We'll start securing our application's database with Firestore Security Rules.

We'll write security rules to prevent unauthenticated users from accessing our database, and then we'll add extra rules so that only a document's owner can access that document.

Instructor: [0:00] So far, all of the security we've added to our application has been client-side. We also need a way to secure our database. For that, Firestore provides us with expressive query language that's called Firestore Security Rules.

[0:15] Here we can start securing our database. It starts us off with a single rule that is a wildcard. It says everything that matches in our database and it's going to have to allow read or allow write if the request timestamp is less than amount from now because that's how Firestore starts in development mode.

[0:41] It's going to just let you write and read everything from the database because we are working on development mode. In the past, this was like this. Basically, the whole database was always open but people started forgetting and they would deploy their applications with the open Security Rules so that's why they changed it to have like a specific date.

[1:05] That way in 30 days your database stops working and you have to manually go there and say, "Oh, I need to change my Security Rules." We're going to add two rules right now. First is that we want only authenticated users can see the data in our database. For that, we can come here and we can say allow read and write if the request.of is different from.

[1:38] This is going to say, "OK, we are going to allow you to read or to write anywhere in the application if you are an unauthenticated user." For the second one, we need to make a change here. If we go back into our application, we see that we have two collections -- users and tasks.

[1:58] Instead of having this wildcard here that catches everything, we are going to create one set of rules for the user collection.
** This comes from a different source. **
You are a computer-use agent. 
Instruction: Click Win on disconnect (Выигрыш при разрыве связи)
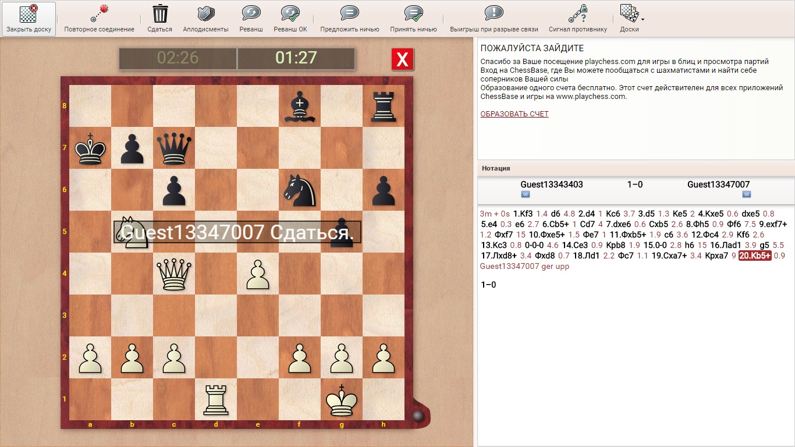point(494,14)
This says, "Anything that matches users/user ID when I wrap it in curly braces, it's a variable." It's going to run this rule, so allow read or write if the user is authenticated.

[2:24] Then we're going to do the same for our tasks. For the tasks, we want to say, "I don't want authenticated users to see all of the tasks. I want the tasks to be available only for the users that created them."

[2:43] We can change rules here and we can say if the request is different from the request authentication is there like it's different from null and we can also say if the request.data.user, it's the same as the request.of.userID.

[3:07] What this does is that it's going to check. This is the user ID of the currently logged-in user. It's going to evaluate the request that's happening against the database. In the request, it's going to check for the authentication object. From there, it's going to get the user ID and it will check, "OK, is that request the same as the variable user inside of the data that I'm getting?"

[3:36] It's going to check if the task.user is the same after the user that's logged in and then it's going to let you do this. We can do the same up here. We can check, is the request.of.uid the same as this user ID? Remember that this is a variable so we can check for it here.

[4:03] It's the document that I'm trying to access, that document has the same ID as my user ID because that's my user profile. I should be able to access it. This way, both collections are blocked and only the user that created document is able to see or to interact with that data.